Published by the government of Zimbabwe
Richmore Tera
12 July 2008
Harare — IMAGINE sungura musician Alick Macheso playing mbira during live shows or incorporating the instrument on his next album?
Impossible, you may say, but the fact is that the musician has been intensively practising mbira during the past two weeks.
For now, all Macheso - arguably the best bassist in the country at the moment - wants is to learn how to play all musical instruments without necessarily fusing them into his sungura beat.
Macheso this week professed his deep love for mbira and said he acquired a set with which he is currently practising.
"When I saw someone selling the instrument, I fell in love with the tune he was playing. I also asked him to teach me the tune, although now I have composed my own original ones," he said.
But, are there any plans of fusing the mbira into his music during lives shows and recordings?
"No, I don't think so. I haven't thought about it and playing mbira is just a pastime from my major business, which is sungura music.
"It's a good instrument, very traditional, and I think as a musician I should be conversant with it, together with a host of other instruments.
"One of the days I might end up being like a music academy responsible for teaching my children and other people how to play all these various music instruments.
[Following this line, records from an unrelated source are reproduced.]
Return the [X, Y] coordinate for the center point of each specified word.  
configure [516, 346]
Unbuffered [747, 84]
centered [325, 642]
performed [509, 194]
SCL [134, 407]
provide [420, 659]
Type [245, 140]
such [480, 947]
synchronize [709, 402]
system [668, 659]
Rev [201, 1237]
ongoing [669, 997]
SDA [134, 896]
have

"Ndinotoda kudzidzira kana masaxophone, kana keyboard, zviridzwa zvese (I would love to learn how to play virtually every instrument)," he confessed.
Meanwhile, Macheso also took the opportunity to explain how he got a deep gush on his forehead.
"We were relaxing with my guys at home outside when someone pushed a metal garden table that had been propped against the wall, injuring me in the process. It is nothing serious, although I received five stitches after having gone to Chitungwiza Central Hospital for treatment.
There had been numerous versions on how he got injured with some even extreme suggestions that he was assaulted with an iron bar by a man whose wife he was reportedly going out with.
Others suggested he was a victim of domestic violence.
A few others are still content that it was a case of domestic violence.
"Uku ndiko kunonzi kutsvaga mhosva pasina. I have been staying here in Chitungwiza for many years now but there is never a time when I was involved in a fight with anybody for any reason whatsoever.
"Had it been that I frequented nightclubs, pamwe zvainzwika, but I don't go there, most of the time I will be here at home if I am not doing business. That's very malicious and laughable," he said.
He added that he was taking medication prescribed to him by doctors at the hospital.
"When I returned from our tour of Mozambique, I was also surprised to hear that some people were saying I returned home with malaria.
"Anyway, these are some of the things that happen in life."